Aggiorna tutte le voci seguenti sostituendo ogni occorrenza di "GUI agent" con "desktop agent" e lasciando invariato tutto il resto.

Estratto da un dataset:
^^^^^^^^^^^^^^^^

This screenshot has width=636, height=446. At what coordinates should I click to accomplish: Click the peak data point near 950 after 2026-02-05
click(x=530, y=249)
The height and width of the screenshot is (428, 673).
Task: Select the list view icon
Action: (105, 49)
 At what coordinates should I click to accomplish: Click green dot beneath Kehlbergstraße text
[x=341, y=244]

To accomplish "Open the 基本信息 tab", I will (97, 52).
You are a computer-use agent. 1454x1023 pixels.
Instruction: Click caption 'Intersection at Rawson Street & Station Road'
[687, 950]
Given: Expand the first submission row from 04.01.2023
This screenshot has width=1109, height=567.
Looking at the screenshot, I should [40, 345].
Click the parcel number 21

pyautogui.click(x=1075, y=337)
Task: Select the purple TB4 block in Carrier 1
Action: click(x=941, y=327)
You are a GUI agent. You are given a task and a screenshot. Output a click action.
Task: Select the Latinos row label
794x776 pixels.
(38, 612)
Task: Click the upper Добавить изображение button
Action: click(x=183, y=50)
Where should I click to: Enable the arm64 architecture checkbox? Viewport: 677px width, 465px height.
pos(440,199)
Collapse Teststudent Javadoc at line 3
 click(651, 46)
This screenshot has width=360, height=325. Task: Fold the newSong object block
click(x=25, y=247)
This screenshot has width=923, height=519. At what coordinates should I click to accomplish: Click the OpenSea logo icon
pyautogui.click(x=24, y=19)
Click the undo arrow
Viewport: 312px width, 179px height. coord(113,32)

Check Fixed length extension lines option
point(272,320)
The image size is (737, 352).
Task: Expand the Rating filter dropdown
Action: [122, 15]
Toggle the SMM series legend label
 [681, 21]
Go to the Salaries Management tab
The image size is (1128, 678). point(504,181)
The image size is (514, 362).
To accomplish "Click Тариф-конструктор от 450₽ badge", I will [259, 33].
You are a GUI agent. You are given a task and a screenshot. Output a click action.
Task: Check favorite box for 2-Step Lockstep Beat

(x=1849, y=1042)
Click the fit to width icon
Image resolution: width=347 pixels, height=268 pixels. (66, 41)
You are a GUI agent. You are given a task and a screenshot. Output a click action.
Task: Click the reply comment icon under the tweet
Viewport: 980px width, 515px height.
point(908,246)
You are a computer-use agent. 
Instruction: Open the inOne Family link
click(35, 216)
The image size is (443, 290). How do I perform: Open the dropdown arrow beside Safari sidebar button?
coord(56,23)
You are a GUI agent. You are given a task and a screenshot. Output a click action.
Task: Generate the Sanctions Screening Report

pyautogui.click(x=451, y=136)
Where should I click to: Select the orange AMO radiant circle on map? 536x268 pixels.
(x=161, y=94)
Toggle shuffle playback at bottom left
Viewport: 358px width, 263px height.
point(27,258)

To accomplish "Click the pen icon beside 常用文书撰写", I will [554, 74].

^^^^^^^^^^^^^^^^

_Soluzione_:
This screenshot has width=636, height=446. At what coordinates should I click to accomplish: Click the peak data point near 950 after 2026-02-05
click(x=530, y=249)
The height and width of the screenshot is (428, 673).
Task: Select the list view icon
Action: (105, 49)
 At what coordinates should I click to accomplish: Click green dot beneath Kehlbergstraße text
[x=341, y=244]

To accomplish "Open the 基本信息 tab", I will (97, 52).
You are a computer-use agent. 1454x1023 pixels.
Instruction: Click caption 'Intersection at Rawson Street & Station Road'
[687, 950]
Given: Expand the first submission row from 04.01.2023
This screenshot has width=1109, height=567.
Looking at the screenshot, I should [40, 345].
Click the parcel number 21

pyautogui.click(x=1075, y=337)
Task: Select the purple TB4 block in Carrier 1
Action: click(x=941, y=327)
You are a desktop agent. You are given a task and a screenshot. Output a click action.
Task: Select the Latinos row label
794x776 pixels.
(38, 612)
Task: Click the upper Добавить изображение button
Action: click(x=183, y=50)
Where should I click to: Enable the arm64 architecture checkbox? Viewport: 677px width, 465px height.
pos(440,199)
Collapse Teststudent Javadoc at line 3
 click(651, 46)
This screenshot has width=360, height=325. Task: Fold the newSong object block
click(x=25, y=247)
This screenshot has width=923, height=519. At what coordinates should I click to accomplish: Click the OpenSea logo icon
pyautogui.click(x=24, y=19)
Click the undo arrow
Viewport: 312px width, 179px height. coord(113,32)

Check Fixed length extension lines option
point(272,320)
The image size is (737, 352).
Task: Expand the Rating filter dropdown
Action: [122, 15]
Toggle the SMM series legend label
 [681, 21]
Go to the Salaries Management tab
The image size is (1128, 678). point(504,181)
The image size is (514, 362).
To accomplish "Click Тариф-конструктор от 450₽ badge", I will [259, 33].
You are a desktop agent. You are given a task and a screenshot. Output a click action.
Task: Check favorite box for 2-Step Lockstep Beat

(x=1849, y=1042)
Click the fit to width icon
Image resolution: width=347 pixels, height=268 pixels. (66, 41)
You are a desktop agent. You are given a task and a screenshot. Output a click action.
Task: Click the reply comment icon under the tweet
Viewport: 980px width, 515px height.
point(908,246)
You are a computer-use agent. 
Instruction: Open the inOne Family link
click(35, 216)
The image size is (443, 290). How do I perform: Open the dropdown arrow beside Safari sidebar button?
coord(56,23)
You are a desktop agent. You are given a task and a screenshot. Output a click action.
Task: Generate the Sanctions Screening Report

pyautogui.click(x=451, y=136)
Where should I click to: Select the orange AMO radiant circle on map? 536x268 pixels.
(x=161, y=94)
Toggle shuffle playback at bottom left
Viewport: 358px width, 263px height.
point(27,258)

To accomplish "Click the pen icon beside 常用文书撰写", I will [554, 74].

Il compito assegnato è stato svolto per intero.